## REQUEST:
Recast the data below as a JSON array of strings with one string per line. Skip blank lines and leave out the pictures.

## MATERIAL FOR THE TASK:
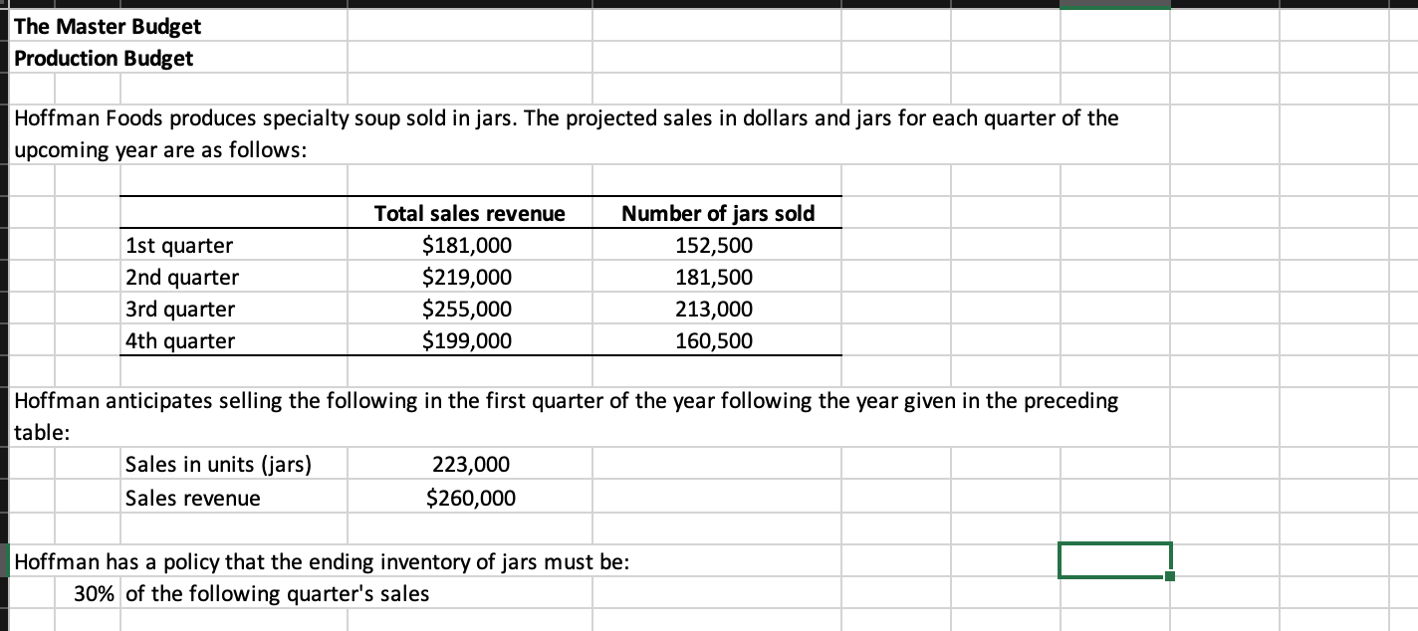Click the '30%' ending inventory policy cell
Image resolution: width=1418 pixels, height=631 pixels.
pos(90,593)
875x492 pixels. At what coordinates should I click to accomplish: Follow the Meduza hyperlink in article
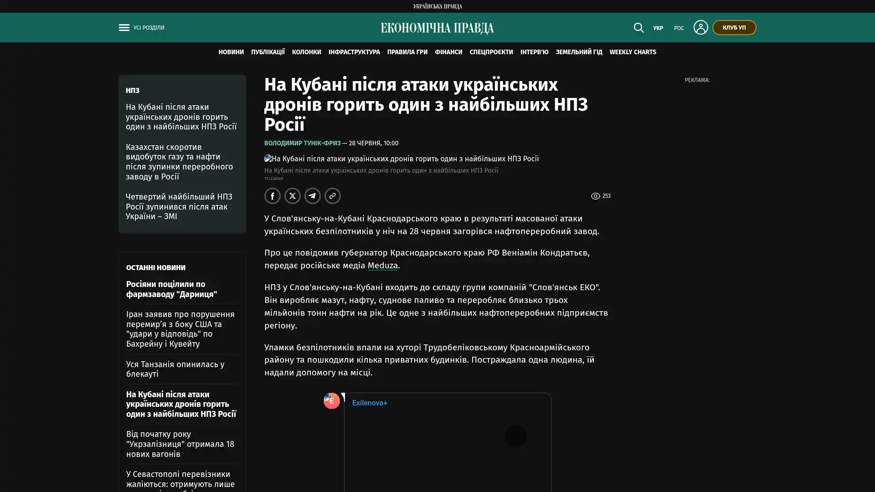click(383, 265)
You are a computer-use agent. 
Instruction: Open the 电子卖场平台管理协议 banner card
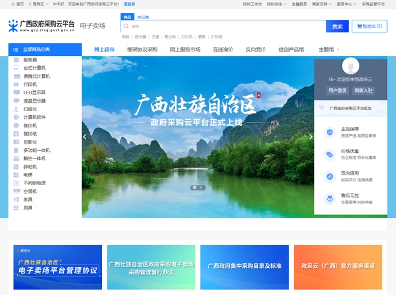click(58, 267)
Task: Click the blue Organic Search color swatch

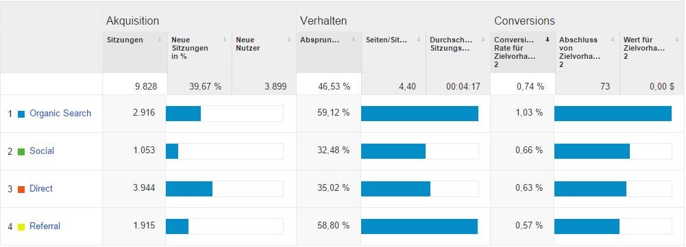Action: pyautogui.click(x=21, y=114)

## SOLUTION TO THIS EXERCISE:
[
  "Click the '30%' ending inventory policy cell",
  "Image resolution: width=1418 pixels, height=631 pixels.",
  "pos(90,593)",
  "875x492 pixels. At what coordinates should I click to accomplish: Follow the Meduza hyperlink in article",
  "click(383, 265)",
  "You are a computer-use agent. ",
  "Instruction: Open the 电子卖场平台管理协议 banner card",
  "click(58, 267)",
  "Task: Click the blue Organic Search color swatch",
  "Action: pyautogui.click(x=21, y=114)"
]